- **Brief**
Check each line of the entries below for the word "File", then state how many lines have it and nothing more.

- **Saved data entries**
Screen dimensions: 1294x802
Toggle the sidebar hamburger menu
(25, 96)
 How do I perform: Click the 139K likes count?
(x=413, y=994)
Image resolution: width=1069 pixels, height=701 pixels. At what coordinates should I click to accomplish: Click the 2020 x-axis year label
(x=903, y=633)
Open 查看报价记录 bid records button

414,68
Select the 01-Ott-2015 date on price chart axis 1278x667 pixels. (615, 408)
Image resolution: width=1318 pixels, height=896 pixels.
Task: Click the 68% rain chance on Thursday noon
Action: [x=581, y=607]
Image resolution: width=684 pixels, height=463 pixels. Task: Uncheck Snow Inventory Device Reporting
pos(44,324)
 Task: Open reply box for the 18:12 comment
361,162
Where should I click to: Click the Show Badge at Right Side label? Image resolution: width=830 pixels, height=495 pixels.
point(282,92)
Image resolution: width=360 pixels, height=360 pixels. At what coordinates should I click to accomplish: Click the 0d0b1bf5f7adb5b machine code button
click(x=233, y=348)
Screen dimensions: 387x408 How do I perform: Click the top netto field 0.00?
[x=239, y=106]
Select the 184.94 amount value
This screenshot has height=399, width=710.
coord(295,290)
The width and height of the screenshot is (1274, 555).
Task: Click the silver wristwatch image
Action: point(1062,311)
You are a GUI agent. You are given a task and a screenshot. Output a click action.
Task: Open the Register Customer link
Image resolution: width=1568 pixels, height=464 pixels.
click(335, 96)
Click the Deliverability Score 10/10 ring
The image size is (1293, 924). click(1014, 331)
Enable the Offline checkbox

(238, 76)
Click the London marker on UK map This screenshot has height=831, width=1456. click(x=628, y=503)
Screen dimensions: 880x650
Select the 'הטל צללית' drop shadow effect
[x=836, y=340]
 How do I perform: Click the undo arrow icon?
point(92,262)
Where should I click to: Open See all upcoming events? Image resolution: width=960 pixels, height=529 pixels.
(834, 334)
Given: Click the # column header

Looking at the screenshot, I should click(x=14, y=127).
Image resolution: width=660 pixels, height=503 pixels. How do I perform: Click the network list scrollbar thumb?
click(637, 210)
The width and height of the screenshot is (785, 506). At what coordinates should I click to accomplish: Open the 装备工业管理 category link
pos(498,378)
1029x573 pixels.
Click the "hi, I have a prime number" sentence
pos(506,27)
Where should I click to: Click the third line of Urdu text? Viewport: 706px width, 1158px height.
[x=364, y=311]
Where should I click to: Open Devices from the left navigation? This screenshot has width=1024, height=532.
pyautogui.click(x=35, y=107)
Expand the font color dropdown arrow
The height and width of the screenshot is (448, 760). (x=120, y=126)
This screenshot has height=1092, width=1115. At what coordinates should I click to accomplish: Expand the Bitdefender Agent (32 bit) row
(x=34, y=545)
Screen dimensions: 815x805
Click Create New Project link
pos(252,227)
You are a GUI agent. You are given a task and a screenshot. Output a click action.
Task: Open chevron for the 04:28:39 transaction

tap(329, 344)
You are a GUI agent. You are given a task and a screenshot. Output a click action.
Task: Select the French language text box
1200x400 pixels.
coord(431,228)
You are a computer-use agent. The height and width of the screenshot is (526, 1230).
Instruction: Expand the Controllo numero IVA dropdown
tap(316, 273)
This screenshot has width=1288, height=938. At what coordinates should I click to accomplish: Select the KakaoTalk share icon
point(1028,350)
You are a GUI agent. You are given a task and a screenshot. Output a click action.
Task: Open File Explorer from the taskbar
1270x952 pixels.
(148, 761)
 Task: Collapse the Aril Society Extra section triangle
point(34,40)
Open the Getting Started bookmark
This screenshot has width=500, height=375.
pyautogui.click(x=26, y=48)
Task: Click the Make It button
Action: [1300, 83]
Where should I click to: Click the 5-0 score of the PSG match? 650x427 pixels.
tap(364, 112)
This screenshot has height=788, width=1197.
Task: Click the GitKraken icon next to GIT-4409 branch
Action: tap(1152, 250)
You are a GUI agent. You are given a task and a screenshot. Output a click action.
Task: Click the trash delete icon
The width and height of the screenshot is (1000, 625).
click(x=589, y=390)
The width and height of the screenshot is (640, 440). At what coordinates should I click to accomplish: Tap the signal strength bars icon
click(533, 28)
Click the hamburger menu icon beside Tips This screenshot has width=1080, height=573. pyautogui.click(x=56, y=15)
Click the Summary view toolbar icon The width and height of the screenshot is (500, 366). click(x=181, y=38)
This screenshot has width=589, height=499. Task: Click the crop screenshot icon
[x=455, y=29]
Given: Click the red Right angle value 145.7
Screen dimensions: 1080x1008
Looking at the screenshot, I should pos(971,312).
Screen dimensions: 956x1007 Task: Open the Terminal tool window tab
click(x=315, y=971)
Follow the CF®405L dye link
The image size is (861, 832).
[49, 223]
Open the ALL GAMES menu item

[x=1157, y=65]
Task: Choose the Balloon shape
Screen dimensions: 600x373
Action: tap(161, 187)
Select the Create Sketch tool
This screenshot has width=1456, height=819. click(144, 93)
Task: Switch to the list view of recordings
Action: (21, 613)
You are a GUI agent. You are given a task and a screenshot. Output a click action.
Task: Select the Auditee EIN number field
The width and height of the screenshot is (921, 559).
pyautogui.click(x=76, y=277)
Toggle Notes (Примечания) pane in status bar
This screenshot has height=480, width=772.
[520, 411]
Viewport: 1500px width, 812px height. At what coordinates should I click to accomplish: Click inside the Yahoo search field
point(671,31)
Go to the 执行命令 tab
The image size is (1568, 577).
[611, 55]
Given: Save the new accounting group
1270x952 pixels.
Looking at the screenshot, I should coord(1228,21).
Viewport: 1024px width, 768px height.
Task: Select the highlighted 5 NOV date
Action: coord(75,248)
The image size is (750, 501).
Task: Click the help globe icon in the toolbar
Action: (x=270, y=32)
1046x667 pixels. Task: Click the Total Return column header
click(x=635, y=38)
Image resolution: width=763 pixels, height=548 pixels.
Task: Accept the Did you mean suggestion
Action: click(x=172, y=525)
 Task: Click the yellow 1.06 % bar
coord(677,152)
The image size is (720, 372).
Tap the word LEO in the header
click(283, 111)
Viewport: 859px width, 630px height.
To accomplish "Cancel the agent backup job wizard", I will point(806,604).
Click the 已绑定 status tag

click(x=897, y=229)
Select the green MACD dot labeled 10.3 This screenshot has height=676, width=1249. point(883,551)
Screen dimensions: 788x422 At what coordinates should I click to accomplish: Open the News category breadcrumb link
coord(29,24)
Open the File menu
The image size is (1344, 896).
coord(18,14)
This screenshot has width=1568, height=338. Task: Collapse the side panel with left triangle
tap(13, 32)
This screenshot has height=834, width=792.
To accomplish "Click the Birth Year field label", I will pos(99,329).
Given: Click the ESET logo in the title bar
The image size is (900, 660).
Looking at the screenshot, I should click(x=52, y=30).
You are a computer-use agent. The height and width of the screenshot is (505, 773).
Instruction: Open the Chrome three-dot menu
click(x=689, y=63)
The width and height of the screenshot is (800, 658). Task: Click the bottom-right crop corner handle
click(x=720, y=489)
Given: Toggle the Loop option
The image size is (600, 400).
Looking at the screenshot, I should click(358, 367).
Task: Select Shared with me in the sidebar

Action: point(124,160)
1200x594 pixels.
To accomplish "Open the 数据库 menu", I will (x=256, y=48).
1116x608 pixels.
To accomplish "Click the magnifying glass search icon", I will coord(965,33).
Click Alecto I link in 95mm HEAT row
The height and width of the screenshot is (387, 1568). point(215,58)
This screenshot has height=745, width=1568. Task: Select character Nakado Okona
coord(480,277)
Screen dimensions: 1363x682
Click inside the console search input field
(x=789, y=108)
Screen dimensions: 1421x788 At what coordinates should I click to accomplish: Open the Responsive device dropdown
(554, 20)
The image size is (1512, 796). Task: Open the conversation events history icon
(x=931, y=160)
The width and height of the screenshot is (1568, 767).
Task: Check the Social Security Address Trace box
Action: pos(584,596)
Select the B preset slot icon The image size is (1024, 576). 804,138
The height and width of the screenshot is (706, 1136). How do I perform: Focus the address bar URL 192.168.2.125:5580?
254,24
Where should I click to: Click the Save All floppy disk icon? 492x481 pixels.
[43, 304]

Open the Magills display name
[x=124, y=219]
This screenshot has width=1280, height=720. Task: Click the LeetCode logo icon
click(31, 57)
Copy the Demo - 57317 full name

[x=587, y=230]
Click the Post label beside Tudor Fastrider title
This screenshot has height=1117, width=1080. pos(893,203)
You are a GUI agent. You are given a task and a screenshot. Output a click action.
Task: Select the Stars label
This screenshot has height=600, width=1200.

- **Exercise answer**
2